The NICO Skyline is very nice, I sat in it when we were at the race. Right hand drive, twin turbo, about 325 whp at the time. It actually drew more attention when it was in the car show than most other cars. I have some good pics of it somewhere at home from last year.


----------



## Street Concepts (Feb 10, 2003)

yah oh well to bad blitz isnt there anymore ( I live right across the streets in those houses lol I JUST GOT MY 240SX!!! WOOT! its a black fastback ill drop you a PM perma


----------



## tkrskyline (Apr 1, 2003)

I will be moving there in june. I am going to try to get a job at a local performance shop at least temporarily, so I dont doubt you will see me.


----------



## deStroyER (Apr 27, 2003)

s2000 better than skyline?? oh please, im laughing.. there is no way any honda can beat skyline, skyline will smoke all of them out even nsx too.. those honda boys are dreaming too much and dont know about nissan.. nissan is a secret weapon and i have seen r34 beated porsche 911 in video.. i believe that lexus sc400 will beat r34 since i seen it on video sc400 beated two 11 sec rx-7 and viper venom in one race.. wanna look at it? go to www.winmx.com and download that program(it's free!!!) and when your done, then hit the video button and search for sc400 and look for video called "lexus sc400 caught up to two 11 sec rx-7 and vipervenom." also you can find tons of different racing videos from winmx program.. get one, its the best i ever seen and i downloaded tons of real fights video, hahahaha


----------



## tkrskyline (Apr 1, 2003)

++++++++++++++++++++

◆ STATED GOAL:
Copy everything in the car forum thread from "I will be moving" down to "(Apr 27, 2003)" word for word.

◆ DATA EXCERPT:
++++++++++++++++++++

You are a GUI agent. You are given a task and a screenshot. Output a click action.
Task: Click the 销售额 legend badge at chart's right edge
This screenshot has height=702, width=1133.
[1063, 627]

++++++++++++++++++++

◆ REPLY:
I will be moving there in june. I am going to try to get a job at a local performance shop at least temporarily, so I dont doubt you will see me.


----------



## deStroyER (Apr 27, 2003)